* Source text *
[Start of section]

Iran Has Accused Israel of Assassinations on Its Soil Before
Hamas and Iran on Wednesday accused Israel of assassinating Ismail Haniyeh, one of the Palestinian militant group’s most senior figures, in Tehran.
Israel had yet to comment on the killing of Mr. Haniyeh, the political leader of one of Iran’s biggest regional allies. Iran and Israel have fought a covert war for years, blaming each other for sabotage, abductions and targeted killings across the region.
Tehran has also accused Israel of past assassinations inside Iran. Here are some of those high-profile cases:
Iran’s top nuclear scientist
In November 2020, Mohsen Fakhrizadeh, a scientist described by U.S. and Israeli intelligence agencies as a leading figure in Iran’s nuclear weapons program, was shot and killed in an ambush. The killing was carried out with a remote-controlled machine gun, officials said.
Mr. Fakhrizadeh was one of Israeli intelligence’s top targets for years, and Iran angrily accused Israel of killing him. Israel has never publicly commented on the assassination. Mr. Fakhrizadeh was an academic, but U.S. intelligence assessments said that was a cover for his work on nuclear weapons.
He wasn’t the first scientist linked to the nuclear program to be attacked on Iranian soil. Two others were targeted with car bombs 20 minutes apart in different areas of Tehran, the capital, in 2010. One was killed, the other injured.

[End of section]

* Supplied data *
[Start of section]

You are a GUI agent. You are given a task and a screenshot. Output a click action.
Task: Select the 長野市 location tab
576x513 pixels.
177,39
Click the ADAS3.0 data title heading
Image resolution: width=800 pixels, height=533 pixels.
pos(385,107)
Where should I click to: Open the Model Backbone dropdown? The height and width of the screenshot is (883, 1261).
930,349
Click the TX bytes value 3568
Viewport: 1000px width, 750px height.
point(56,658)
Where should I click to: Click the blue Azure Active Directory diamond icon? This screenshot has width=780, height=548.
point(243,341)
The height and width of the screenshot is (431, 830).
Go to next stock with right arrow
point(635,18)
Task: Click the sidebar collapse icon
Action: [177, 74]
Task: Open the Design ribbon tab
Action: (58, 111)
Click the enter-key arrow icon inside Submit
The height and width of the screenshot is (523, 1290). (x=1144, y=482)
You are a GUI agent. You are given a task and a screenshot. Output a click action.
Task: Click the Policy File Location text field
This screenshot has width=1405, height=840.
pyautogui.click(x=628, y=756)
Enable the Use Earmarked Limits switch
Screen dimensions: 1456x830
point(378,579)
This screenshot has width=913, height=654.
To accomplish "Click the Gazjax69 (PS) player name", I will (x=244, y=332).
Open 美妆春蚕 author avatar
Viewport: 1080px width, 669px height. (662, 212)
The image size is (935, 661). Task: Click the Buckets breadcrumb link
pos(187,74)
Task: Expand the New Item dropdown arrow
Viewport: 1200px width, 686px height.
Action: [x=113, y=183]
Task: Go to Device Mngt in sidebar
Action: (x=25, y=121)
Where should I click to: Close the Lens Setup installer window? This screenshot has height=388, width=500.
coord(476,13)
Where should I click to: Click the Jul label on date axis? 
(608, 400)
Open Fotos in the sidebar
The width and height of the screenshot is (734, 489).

[End of section]

* Required work *
- 1) Return the passage of the article on Iran's assassination accusations between "He wasn’t the" and "the other injured.", inclusive.
- 2) Answer each question from the article on Iran's assassination accusations.
(a) In which city was Ismail Haniyeh killed?
(b) According to officials, what weapon was used to kill Mohsen Fakhrizadeh?
(c) In what year were two scientists linked to the nuclear program targeted with car bombs?
- 3) Decide whether each statement agrees with the article on Iran's assassination accusations.
(a) Israel has publicly commented on the killing of Mohsen Fakhrizadeh.
(b) Ismail Haniyeh was the political leader of one of Iran's biggest regional allies.
(c) Both scientists targeted with car bombs in 2010 were killed.

* Solutions to each task *
- 1)
He wasn’t the first scientist linked to the nuclear program to be attacked on Iranian soil. Two others were targeted with car bombs 20 minutes apart in different areas of Tehran, the capital, in 2010. One was killed, the other injured.

- 2)
(a) Tehran
(b) A remote-controlled machine gun
(c) 2010

- 3)
(a) No: "Israel has never publicly commented on the assassination."
(b) Yes: "the political leader of one of Iran’s biggest regional allies"
(c) No: "One was killed, the other injured."